- _To do_
Give again only the lines from the line that holds "615x442 pixels. Task: Expand" to the end of the data, inclusive, omitting all pictures.

- _Extracted entries_
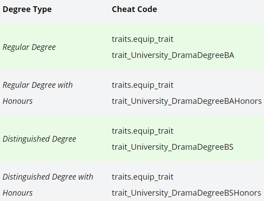
Task: Click traits.equip_trait in Distinguished Degree row
Action: click(x=143, y=131)
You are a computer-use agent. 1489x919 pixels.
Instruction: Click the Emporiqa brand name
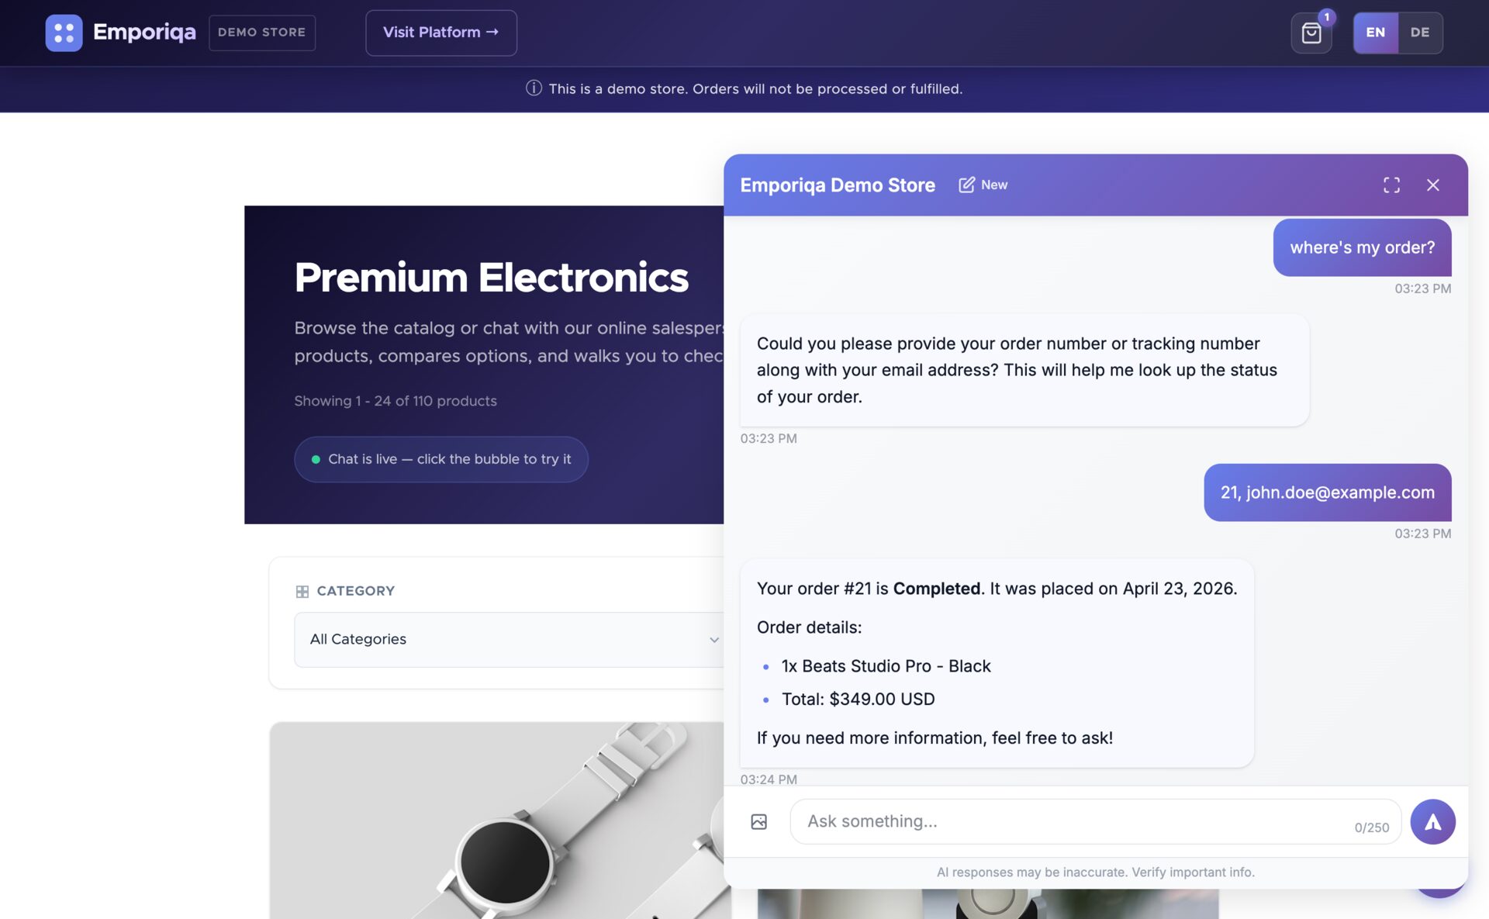coord(144,33)
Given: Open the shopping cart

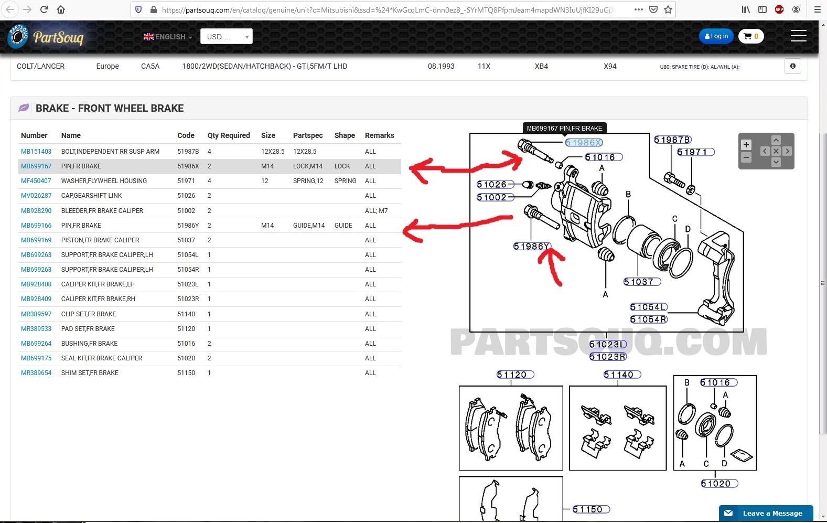Looking at the screenshot, I should [751, 36].
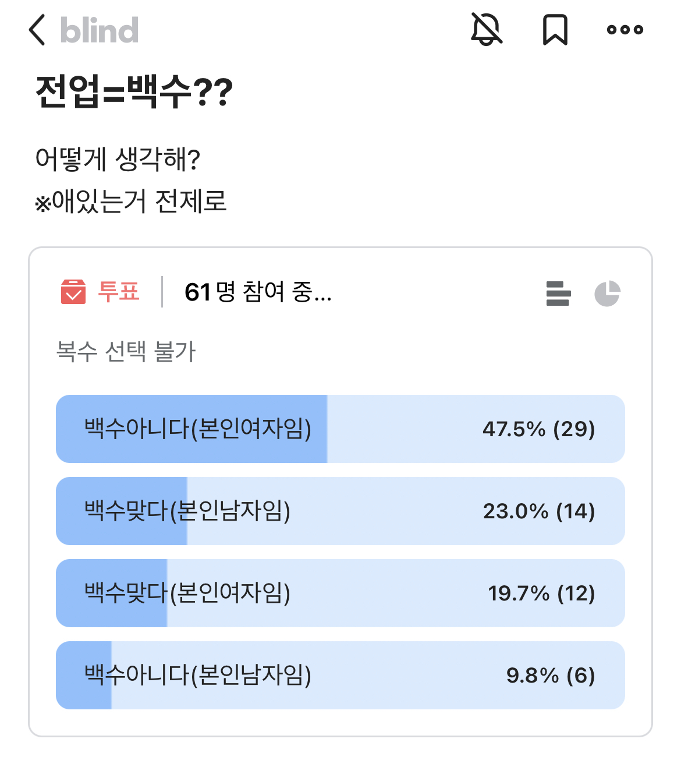Screen dimensions: 681x767
Task: Switch poll results to bar view
Action: click(x=558, y=293)
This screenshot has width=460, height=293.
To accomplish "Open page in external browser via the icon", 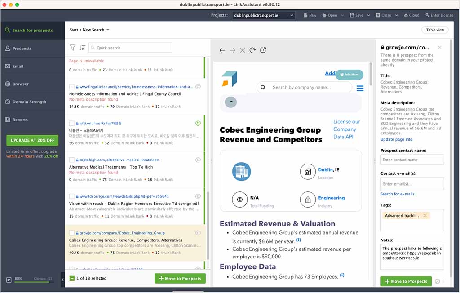I will click(263, 50).
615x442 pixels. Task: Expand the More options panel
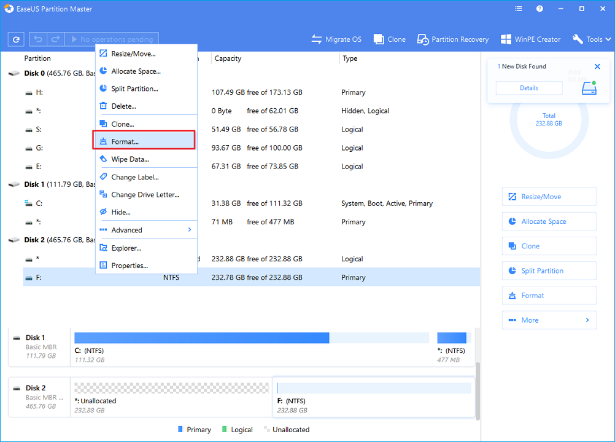click(x=549, y=320)
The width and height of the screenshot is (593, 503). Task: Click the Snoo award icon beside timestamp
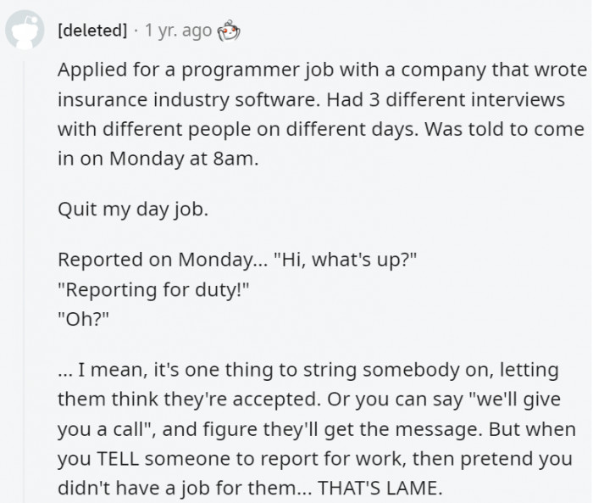click(230, 31)
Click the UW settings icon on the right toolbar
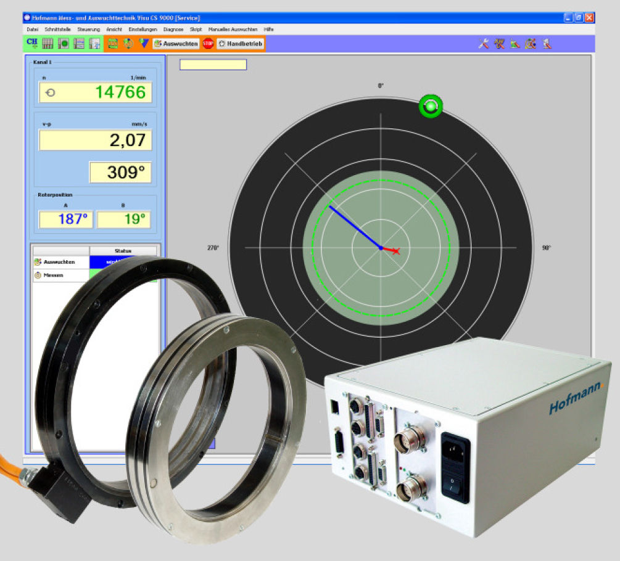The image size is (620, 561). [x=499, y=43]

- _Response_
615x442 pixels. Task: Expand the More options panel
click(x=549, y=320)
The width and height of the screenshot is (593, 503). Task: Click the Snoo award icon beside timestamp
click(230, 31)
Click the UW settings icon on the right toolbar
The image size is (620, 561). [x=499, y=43]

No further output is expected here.